Une femme a été condamnée jeudi à quatre ans et demi de prison pour s’être fait passer pour une victime des attentats du 13 novembre. Un "deuxième traumatisme" pour les victimes, causé par quelqu’un qui "avait besoin d’exister".

Assises serrées aux premiers rangs dans la salle du tribunal correctionnel de Créteil (Val-de-Marne), les vraies victimes écoutent, tantôt effarées, tantôt prises d’un rire nerveux, les explications de "Flo", qu’ils ont côtoyée pendant deux ans au sein de l’association de victimes des attentats Life for Paris.

Avec cette bénévole - elle sera ensuite embauchée en CDD - ils ont partagé nombre d’"apéros-thérapies", et posé pour les photos d’articles consacrés aux victimes et à leurs proches.

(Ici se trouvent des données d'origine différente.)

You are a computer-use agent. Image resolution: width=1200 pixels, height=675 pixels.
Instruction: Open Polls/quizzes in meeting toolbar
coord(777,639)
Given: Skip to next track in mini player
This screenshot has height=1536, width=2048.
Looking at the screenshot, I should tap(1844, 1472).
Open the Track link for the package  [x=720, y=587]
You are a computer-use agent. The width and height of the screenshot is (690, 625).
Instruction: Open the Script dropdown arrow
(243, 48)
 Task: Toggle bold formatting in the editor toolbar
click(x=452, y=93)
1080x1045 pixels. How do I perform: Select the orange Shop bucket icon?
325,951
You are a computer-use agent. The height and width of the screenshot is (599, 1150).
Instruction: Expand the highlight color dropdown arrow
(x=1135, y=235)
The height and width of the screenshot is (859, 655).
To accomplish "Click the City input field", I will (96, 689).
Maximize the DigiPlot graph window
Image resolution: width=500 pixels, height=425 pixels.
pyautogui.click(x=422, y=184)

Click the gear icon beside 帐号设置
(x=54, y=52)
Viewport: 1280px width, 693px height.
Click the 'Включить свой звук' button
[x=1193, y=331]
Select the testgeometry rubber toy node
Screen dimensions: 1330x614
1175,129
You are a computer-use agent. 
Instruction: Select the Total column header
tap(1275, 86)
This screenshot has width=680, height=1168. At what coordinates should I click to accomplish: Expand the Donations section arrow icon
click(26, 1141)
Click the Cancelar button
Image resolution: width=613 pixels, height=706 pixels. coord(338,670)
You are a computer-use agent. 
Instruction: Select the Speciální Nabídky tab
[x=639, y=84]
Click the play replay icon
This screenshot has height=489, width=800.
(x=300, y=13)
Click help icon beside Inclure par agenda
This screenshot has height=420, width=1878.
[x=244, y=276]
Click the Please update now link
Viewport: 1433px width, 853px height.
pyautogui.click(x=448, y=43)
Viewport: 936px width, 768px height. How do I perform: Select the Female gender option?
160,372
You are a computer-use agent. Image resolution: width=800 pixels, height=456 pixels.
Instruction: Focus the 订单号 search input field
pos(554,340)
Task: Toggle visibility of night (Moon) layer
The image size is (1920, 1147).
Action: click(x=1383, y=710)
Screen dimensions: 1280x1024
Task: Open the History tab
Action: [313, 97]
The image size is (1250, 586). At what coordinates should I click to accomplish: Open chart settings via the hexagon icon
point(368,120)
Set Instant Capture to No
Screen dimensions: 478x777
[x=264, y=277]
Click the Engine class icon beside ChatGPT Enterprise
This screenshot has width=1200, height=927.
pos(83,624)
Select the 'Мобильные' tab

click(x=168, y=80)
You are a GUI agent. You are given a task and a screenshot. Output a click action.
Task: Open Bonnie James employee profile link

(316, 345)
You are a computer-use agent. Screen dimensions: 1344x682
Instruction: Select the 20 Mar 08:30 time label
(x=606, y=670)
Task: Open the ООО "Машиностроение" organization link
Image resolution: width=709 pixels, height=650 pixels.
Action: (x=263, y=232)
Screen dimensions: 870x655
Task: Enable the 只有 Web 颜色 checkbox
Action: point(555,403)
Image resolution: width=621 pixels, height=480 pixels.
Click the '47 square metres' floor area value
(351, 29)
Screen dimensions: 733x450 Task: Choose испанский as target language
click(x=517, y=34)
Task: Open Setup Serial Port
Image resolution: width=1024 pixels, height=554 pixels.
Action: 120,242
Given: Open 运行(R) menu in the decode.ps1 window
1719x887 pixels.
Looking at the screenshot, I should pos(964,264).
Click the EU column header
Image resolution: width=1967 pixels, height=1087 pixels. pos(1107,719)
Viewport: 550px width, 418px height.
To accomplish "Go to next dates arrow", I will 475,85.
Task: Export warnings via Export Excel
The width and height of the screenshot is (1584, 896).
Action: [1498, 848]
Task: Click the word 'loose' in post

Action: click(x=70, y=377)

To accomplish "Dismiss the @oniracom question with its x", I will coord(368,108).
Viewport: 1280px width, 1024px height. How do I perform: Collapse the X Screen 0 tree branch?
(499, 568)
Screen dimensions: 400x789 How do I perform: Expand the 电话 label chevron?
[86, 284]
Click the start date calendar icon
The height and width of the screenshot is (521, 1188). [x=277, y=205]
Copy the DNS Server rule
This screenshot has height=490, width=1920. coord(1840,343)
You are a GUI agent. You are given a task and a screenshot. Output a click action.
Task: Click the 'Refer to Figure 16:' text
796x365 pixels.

Une femme de 49 ans aux cheveux roses qui vit chez sa mère

Depuis le box des accusés, cette femme de 49 ans aux cheveux roses, qui restera impassible tout au long de l’audience, avait commencé par leur présenter ses excuses, sans les regarder. L’escroquerie débute en décembre 2015, quand elle rejoint Life for Paris, tout juste créée. Elle s’y présente comme une proche de victime : son meilleur ami, "Greg", a été grièvement blessé par des tirs de Kalachnikov, aux jambes et à l’abdomen, lors de l’attaque du Bataclan.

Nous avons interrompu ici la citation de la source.